**Work order**: Identify, in the records below, every line where the string "Photography" appears, and copy each such line.

**Provided material**:
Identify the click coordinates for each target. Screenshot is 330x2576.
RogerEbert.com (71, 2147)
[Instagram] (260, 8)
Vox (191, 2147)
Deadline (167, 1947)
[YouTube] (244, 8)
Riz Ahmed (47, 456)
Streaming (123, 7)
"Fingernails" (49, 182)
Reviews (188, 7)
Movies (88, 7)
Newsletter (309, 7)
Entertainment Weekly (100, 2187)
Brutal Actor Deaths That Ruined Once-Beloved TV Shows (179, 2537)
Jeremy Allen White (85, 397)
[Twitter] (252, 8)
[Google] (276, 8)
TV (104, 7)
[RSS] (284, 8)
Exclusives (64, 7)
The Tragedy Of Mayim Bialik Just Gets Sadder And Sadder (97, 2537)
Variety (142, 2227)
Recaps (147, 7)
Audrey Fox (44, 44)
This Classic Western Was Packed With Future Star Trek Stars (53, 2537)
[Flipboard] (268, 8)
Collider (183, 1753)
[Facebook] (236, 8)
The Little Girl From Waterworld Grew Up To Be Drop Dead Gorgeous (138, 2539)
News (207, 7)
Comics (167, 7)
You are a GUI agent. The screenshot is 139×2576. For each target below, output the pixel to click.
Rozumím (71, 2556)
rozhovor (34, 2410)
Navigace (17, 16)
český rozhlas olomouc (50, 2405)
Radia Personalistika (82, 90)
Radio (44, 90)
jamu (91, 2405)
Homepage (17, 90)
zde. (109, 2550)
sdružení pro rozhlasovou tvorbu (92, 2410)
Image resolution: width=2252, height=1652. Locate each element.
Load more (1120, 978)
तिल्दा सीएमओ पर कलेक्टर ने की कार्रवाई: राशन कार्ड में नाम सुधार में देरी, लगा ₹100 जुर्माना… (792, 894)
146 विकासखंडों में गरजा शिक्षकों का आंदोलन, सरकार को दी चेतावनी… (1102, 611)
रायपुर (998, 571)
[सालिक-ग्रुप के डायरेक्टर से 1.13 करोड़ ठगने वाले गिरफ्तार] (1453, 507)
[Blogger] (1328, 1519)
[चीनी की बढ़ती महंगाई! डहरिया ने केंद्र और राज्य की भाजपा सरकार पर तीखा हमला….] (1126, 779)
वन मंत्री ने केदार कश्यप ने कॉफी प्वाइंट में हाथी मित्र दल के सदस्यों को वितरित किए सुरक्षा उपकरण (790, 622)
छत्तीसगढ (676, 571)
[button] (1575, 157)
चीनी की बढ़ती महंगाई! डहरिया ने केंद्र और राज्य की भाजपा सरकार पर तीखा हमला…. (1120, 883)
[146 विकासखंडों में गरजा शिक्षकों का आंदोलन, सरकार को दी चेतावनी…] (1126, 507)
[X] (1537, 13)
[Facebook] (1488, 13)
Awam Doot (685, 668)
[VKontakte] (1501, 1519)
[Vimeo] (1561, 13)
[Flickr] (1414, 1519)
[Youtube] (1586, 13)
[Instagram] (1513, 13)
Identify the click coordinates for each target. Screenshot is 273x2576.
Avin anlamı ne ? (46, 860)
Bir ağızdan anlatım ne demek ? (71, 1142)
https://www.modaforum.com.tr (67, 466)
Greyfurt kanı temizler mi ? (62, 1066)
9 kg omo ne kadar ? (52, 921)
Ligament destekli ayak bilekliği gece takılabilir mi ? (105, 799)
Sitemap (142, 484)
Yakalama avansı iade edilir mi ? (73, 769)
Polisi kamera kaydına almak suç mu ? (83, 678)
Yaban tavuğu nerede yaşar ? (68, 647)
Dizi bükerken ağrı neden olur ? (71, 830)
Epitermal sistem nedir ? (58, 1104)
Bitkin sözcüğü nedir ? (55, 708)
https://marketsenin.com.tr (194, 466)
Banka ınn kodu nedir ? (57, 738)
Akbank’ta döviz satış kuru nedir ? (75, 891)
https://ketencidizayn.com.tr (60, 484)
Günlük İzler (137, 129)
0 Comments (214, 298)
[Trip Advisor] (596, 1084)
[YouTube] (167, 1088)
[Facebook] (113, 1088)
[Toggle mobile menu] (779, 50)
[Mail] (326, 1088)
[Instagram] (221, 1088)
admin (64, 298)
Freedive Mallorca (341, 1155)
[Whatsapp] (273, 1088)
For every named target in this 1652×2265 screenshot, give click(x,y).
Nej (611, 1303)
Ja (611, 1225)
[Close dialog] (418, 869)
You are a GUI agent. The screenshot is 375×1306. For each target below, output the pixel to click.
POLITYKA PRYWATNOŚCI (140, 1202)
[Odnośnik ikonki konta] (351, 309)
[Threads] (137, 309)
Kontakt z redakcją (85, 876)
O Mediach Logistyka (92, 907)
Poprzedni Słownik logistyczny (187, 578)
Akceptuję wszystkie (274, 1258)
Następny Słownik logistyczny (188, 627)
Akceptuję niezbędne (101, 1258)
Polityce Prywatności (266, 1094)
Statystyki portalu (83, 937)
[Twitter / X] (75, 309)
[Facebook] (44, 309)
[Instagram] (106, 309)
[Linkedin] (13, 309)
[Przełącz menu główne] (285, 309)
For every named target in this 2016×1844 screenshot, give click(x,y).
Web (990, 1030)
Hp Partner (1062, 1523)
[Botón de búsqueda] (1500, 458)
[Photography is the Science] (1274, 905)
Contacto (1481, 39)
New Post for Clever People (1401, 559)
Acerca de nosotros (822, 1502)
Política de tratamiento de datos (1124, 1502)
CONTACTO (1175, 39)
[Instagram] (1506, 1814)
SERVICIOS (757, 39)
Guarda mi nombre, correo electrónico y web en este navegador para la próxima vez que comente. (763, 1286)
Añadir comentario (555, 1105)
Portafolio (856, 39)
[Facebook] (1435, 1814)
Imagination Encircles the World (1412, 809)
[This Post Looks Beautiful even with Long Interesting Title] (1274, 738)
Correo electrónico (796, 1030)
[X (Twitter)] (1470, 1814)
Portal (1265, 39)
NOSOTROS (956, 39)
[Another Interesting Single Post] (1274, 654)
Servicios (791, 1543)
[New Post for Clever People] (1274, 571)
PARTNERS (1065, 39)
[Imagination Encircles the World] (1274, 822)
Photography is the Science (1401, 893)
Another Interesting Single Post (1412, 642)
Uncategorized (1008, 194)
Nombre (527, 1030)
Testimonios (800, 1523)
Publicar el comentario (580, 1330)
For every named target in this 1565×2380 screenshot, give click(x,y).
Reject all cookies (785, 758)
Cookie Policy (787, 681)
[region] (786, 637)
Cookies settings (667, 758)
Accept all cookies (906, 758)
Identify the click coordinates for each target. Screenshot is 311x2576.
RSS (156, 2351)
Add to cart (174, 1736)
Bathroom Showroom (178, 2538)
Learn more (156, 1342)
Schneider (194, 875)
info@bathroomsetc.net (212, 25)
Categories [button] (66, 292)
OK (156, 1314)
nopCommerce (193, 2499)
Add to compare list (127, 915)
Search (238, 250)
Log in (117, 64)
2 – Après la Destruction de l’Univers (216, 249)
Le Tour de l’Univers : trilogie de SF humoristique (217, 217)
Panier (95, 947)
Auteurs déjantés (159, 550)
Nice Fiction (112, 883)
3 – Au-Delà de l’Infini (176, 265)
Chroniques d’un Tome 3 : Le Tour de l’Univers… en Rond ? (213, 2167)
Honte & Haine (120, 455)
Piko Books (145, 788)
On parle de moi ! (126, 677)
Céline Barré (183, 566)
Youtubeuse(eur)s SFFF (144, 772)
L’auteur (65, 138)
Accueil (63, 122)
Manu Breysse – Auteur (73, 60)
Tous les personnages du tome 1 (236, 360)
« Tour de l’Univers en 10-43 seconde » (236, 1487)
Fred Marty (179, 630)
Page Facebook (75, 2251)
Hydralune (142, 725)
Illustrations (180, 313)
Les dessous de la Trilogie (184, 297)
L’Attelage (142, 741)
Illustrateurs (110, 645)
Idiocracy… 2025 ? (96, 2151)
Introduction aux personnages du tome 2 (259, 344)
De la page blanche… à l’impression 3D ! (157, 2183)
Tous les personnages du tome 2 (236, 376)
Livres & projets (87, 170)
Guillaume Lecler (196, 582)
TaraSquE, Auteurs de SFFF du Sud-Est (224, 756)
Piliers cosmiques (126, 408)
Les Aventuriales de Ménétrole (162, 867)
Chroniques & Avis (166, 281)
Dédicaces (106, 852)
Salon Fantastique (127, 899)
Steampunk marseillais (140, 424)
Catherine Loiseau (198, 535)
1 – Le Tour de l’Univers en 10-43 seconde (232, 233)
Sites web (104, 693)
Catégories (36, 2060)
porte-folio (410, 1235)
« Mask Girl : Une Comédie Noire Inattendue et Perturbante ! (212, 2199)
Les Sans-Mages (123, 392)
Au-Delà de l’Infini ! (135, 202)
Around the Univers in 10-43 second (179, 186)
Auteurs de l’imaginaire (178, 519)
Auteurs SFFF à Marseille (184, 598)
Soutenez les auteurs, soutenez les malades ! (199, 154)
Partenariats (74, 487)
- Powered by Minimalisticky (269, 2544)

**Result below**:
[Photography is the Science] (1274, 905)
Photography is the Science (1401, 893)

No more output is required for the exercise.